There is nothing good about influenza. People who have experienced a bout with the flu know that it is a miserable experience that brings fever, chills and muscle pain, among other symptoms. You will know when you have a bad case of the flu when you feel like you have been hit by a truck, but you are not lying in the middle of the road.
Flu season is now upon us. That means that, at least in the United States, a lot of money is being lost as a result of the spread of the flu. Worker productivity is down as workers stay home because of sickness or to care for sick dependents, or just show up for work sick (spreading the flu to their co-workers). People have to spend money on visits to the doctor and on medicine.
Of course, this year we also have to contend with the H1N1 flu virus, more commonly known as Swine Flu. According to the Centers for Disease Control and Prevention (CDC), the H1N1 virus was first detected in the United States in April, 2009. By early June, 2009, the World Health Organization (WHO) had declared a global Swine Flu pandemic.
There are a lot of steps that we can take in an effort to protect ourselves and those around us from contracting any type of flu virus. This year, there will actually be two “flu shots” available. The first is already being offered by doctors and pharmacies and will help to protect people from contracting the various flu viruses, other than the H1N1 virus, that experts believe will be prevalent this year. In about a month, the medical community also expects an inoculation for the H1N1 virus to be available.
Flu shots typically cost $20 to $25 and we should all take the time to get both shots this year, both to protect ourselves and to protect the people who we might infect.
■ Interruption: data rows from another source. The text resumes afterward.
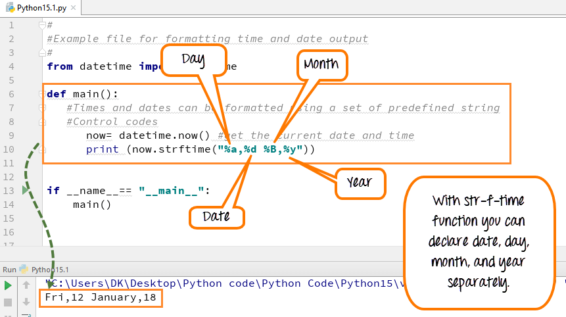Click the up arrow in Run panel
The width and height of the screenshot is (566, 317).
(x=26, y=285)
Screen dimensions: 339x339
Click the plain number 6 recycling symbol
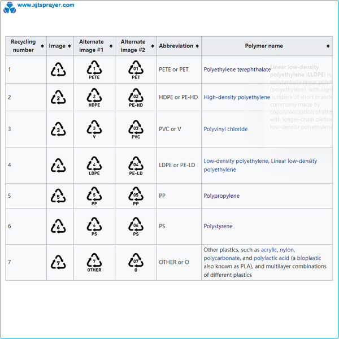coord(58,227)
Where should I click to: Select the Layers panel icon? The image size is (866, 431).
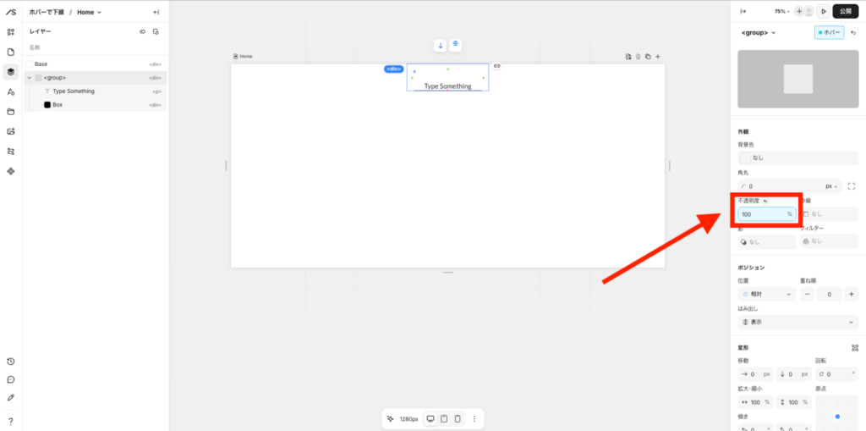point(11,72)
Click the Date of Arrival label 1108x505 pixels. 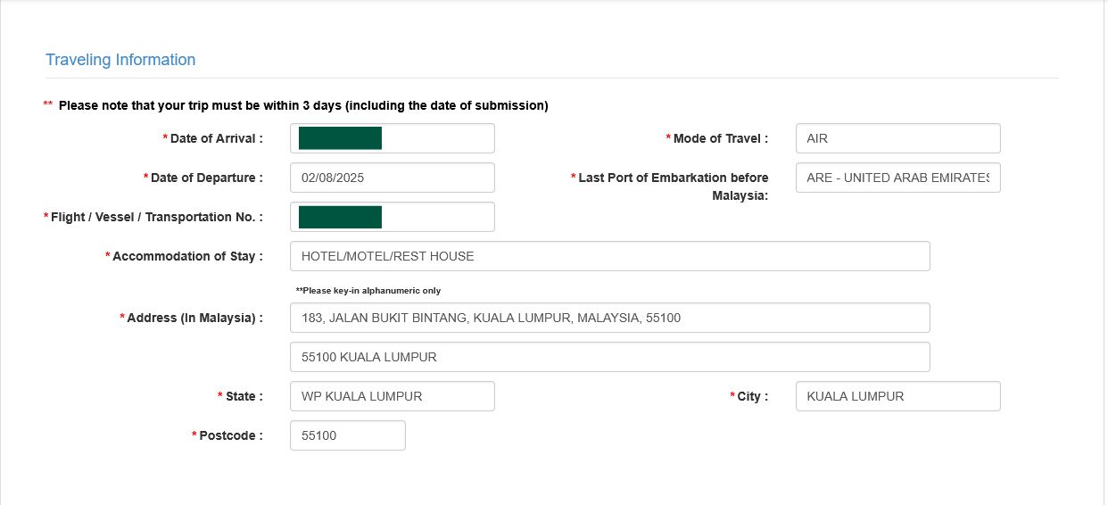pyautogui.click(x=216, y=138)
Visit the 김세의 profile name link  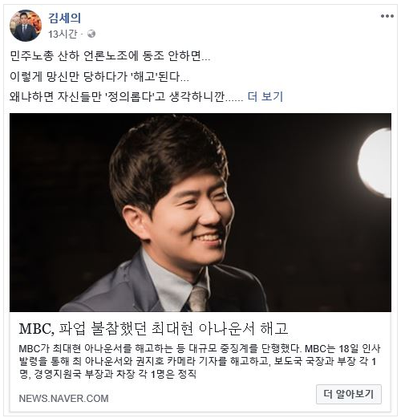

Here are some other preventive steps that we should all be taking:
Proper Hygiene: Wash your hands with hot, soapy water often throughout the day, especially after sneezing or coughing. Also, it is best to carry an alcohol-based water-less hand cleaner so that you can clean your hands when a sink is not available. If you sneeze or cough into a tissue, make sure you promptly and properly dispose of it. In addition, try not to touch your eyes, nose or mouth so that you can limit the transmission of the virus inside your body.
Stay Home if You are Sick: If you develop flu-like symptoms, stay home until you have been symptom-free for at least 24 hours. Of course, if you or your child develop extreme symptoms such as those described on the CDC website you should seek emergency medical care.
By observing proper hygiene habits and doing your best not to infect other people, we can get through this flu season causing a minimum disruption to our economy, and that should be good for all of us in the long run. If you do get the flu, you will miss work and you will feel miserable, so the best way to avoid that possible loss of income and the certain misery that you will experience is to take as many preventive steps as possible, starting with your flu shot. Getting the flu is going to cost you money, time and pain so the only way to avoid those costs is to be smart now, and perhaps to stock up on over the counter medicines while they are on sale. You may not need them, but it will be better to have them ready in case you do.
What do you think? How will you avoid the flu this year? Do you get a flu shot or do you just trust to luck? If you do get the flu, will your employer still pay you on your sick days? What do you think a week of convalescence from the flu will cost you and how are you planning for those costs?